Meşhur sular altında kalan şehir diye bilinen Halfeti için bu tekne turu şart. Birecik Barajı üzerinde keyifli bir tur sizi bekliyor olacak. Akarsu olmasına rağmen suyun berraklığı ve rengi inanılmaz güzel gözüküyor bu sayede harika kareler çıkartabilirsiniz. Teknede dilerseniz Halfeti’nin tarihini anlatan ses kaydı da mevcut.
RUM KALE
Tekneyle giderken sol tarafınızda Rum Kralı’nın kızının mağarası “Kız Mağarası” göreceksiniz. Rivayetlere göre İncil bu mağarada çoğaltılmış. Mağaranın efsanesine gelince; Kral’ın kızı çobana âşık olmuş. Kral’da buna izin vermeyip kızı mağaraya hapsetmiş. Kız orada uzun süre yaşamış.
Kız Mağarası’ndan uzaklaşırken, ” Rumkale” karşılıyor. Sarp kayalıkların üzerinde yükseliyor, Rumkale. Önünden geçerken rehberimiz anlatmaya başlıyor. Fırat Nehri ile Merzimen Çayı’nın birleştiği noktada kurulu kale. İsteyenler Rumkale’ye merdivenlerden çıkıp tırmanabilir.
Zümrüt yeşili sularla renklenmiş bir göle doğru uzanan, su damlasına benzer bir yarımada düşünün. Yarımadanın karayla bağlantı kısmında da büyük bir uçurum açılmış. 1838’de Rumkale’yi ziyaret eden Moltke; “Kayalığın nerede bittiğini, insan eserinin nerede başladığını söyleyebilmek çok zor!” demiş.

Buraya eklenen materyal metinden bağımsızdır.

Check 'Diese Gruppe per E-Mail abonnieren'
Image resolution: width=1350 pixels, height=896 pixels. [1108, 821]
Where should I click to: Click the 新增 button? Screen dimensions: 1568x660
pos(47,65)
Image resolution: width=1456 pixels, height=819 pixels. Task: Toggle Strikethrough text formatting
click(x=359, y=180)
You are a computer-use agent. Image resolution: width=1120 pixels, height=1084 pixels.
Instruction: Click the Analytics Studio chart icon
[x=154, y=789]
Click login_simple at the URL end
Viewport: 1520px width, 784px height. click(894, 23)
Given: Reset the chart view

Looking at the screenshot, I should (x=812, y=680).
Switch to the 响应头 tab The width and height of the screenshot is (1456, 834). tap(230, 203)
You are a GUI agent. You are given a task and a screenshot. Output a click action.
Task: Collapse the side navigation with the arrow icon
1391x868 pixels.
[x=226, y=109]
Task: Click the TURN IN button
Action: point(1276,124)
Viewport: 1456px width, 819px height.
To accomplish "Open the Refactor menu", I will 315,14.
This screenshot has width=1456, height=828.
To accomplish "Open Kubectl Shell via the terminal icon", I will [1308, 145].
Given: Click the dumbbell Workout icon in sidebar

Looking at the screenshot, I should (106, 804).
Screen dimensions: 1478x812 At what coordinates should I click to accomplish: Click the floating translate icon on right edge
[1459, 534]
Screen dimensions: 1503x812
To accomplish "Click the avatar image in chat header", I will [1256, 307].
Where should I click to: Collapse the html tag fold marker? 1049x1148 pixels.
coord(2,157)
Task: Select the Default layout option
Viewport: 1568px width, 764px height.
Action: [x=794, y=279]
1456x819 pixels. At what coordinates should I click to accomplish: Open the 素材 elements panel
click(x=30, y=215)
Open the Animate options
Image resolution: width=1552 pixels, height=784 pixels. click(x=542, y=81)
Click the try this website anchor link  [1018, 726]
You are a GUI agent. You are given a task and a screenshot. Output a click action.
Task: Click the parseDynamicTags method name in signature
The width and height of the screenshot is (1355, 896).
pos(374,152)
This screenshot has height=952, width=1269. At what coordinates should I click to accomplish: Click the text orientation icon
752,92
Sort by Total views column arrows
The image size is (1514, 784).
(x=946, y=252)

Kale kayalığın dik yontulmasıyla, doğal sur meydana çıkarılarak oluşturulmuş. Sonra bu doğal surların üstüne duvar yapılmış. Uçtaki surlarda burçlar ve mazgal pencereler dikkat çekiyor. Asıl ilginç olanı ise Kale’nin yükseldiği yerde savunma kolay olsun diye 12. yüzyılda 30 metre derinliğinde ve 20 metre genişliğinde oyularak hendek açılmış olması.
Rumkale’yi gizemli ve ilginç yapan olayların başında, İsa’nın 12 havarisinden biri olan Johannes’in İncil’i burada yazmış olması geliyor. Halfeti’den kiraladığınız bir tekne sizi kalenin batı yakasındaki iskelede bırakıyor, kendisi doğu taraftaki iskeleye gidiyor. Ziyaretçiler (biraz da yürüme yeteneklerine güvenerek) başta Johannes’in Mağarası olmak üzere, MÖ 840 yılında Hititler tarafından yapıldığı tahmin edilen kaleyi şaşkınlık içerisinde batıdan doğuya kadar dolaşıyor. Kale’ye çıkmak biraz zahmetli gözükmektedir.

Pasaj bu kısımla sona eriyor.